Hair coat dogs such as Yorkshire Terriers, Poodles or Maltese have the ability to grow length in their hair, but since they are not insulated from undercoats, they are about as cold as humans wearing a light sweater in 32 degree weather.
What is your dog’s age and health?:
The cold climate is tough on young puppies because puppy fur is light and less protective, and it’s also their first exposure to winter. Winter is also tough on geriatric dogs with joint issues or illnesses, and the lesser body fat they have, the colder he is.
How big is your dog?:
A toy or small breed dog is less tolerant of the cold than a large breed. Little guys are low to the ground and are affected by snow, puddles, salts and ice on the ground.
What can you do to make winter comfortable for your dog?
- NYC pavements are covered in salts to prevent pedestrians from slipping on ice, but walking on salts are uncomfortable for dogs. Carry a small dry towel with you during the walks, and if you see us limping, shake the salt off our paws with the towel.
- Apply paw protective creams such as vaseline or udder cream. Booties are available to protect our paws, but most dogs do not enjoy tight coverage on their feet. If using booties, make sure that the fit is appropriate.
- Wash our paws after a walk to remove salts and snow balls that have formed between our toes. If you have a small dog, you can put him in the kitchen sink and rinse their paws with warm water.

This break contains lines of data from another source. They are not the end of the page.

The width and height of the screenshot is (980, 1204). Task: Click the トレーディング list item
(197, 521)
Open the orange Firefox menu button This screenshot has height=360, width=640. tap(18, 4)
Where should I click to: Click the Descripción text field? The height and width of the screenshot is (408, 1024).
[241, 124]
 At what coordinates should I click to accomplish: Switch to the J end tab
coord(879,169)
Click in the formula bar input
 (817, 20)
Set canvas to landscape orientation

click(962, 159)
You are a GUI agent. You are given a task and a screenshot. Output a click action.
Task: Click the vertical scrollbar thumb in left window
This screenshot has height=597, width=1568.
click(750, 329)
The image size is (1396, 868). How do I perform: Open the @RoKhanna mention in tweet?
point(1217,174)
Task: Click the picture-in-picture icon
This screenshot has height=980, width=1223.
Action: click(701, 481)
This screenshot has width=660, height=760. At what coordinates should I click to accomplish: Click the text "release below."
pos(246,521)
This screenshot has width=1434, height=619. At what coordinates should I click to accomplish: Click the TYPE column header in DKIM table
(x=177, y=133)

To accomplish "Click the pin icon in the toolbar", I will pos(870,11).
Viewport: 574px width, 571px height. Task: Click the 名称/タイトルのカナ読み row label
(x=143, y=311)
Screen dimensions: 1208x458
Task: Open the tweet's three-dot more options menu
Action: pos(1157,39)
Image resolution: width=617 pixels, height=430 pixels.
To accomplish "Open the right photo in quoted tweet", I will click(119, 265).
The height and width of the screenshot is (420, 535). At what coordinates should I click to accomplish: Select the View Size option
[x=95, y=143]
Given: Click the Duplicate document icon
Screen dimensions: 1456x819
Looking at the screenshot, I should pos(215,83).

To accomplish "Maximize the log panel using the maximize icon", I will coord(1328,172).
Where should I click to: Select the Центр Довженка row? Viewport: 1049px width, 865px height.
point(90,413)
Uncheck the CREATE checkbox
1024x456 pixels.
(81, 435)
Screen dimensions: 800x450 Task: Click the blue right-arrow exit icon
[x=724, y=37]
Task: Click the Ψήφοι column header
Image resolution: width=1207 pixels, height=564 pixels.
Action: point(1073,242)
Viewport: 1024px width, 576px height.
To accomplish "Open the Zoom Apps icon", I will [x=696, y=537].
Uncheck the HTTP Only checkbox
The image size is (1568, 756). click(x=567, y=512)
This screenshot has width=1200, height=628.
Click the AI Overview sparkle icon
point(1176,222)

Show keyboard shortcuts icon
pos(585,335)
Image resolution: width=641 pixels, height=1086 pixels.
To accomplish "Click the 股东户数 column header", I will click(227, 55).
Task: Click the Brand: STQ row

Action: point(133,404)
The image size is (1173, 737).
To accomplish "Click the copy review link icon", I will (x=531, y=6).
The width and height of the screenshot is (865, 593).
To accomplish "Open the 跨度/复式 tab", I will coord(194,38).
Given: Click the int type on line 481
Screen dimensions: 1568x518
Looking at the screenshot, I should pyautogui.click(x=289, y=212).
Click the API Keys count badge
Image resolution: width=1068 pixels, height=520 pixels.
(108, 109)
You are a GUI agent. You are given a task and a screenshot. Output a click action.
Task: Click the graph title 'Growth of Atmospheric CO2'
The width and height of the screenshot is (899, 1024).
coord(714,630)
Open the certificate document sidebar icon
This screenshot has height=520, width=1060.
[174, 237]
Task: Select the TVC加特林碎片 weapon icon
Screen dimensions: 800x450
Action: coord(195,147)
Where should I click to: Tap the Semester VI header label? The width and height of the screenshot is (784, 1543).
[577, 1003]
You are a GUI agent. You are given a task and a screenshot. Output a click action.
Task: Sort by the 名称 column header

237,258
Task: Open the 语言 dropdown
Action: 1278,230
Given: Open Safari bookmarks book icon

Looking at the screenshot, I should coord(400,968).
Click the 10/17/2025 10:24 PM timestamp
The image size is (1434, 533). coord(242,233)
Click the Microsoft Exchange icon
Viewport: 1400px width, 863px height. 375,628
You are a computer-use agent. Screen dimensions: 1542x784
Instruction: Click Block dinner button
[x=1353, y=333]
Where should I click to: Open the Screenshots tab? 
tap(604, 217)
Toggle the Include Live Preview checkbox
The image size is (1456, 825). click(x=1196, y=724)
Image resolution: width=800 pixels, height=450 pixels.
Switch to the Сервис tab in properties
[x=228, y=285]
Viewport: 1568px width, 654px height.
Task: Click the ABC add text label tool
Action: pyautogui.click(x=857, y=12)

For large dogs, place him in the tub to rinse their legs, or place his paws in a warm bowl of water to remove the salts. If you have a puppy, start this process early so they are used to this process. For quick walks, a quick wipe with a warm, wet towel or wipes should be sufficient.
- Signs of whether your dog is uncomfortable in the cold are: shivering, whining, and anxiety. Just like humans, dogs benefit from layers. Bundle up your dog with a thin base layer and a thicker outer layer that protects their body from the elements. My 16 year old terrier mix brother wears a thin wool sweater as a base layer and a down jacket which allows him to enjoy hiking in the snow as much as I do.
- Exposure to winter’s dry, cold air can cause chapped nose, paws and itchy skin. Supplement their diet with fish oils. Apply balms made of bee’s wax, coconut oil or lanolin to prevent our nose from cracking.
- Provide a warm, comfy sleeping area, but away from vents and heat sources. If the air is dry, moisten the air with humidifiers. Provide plenty of fresh water to prevent dehydration.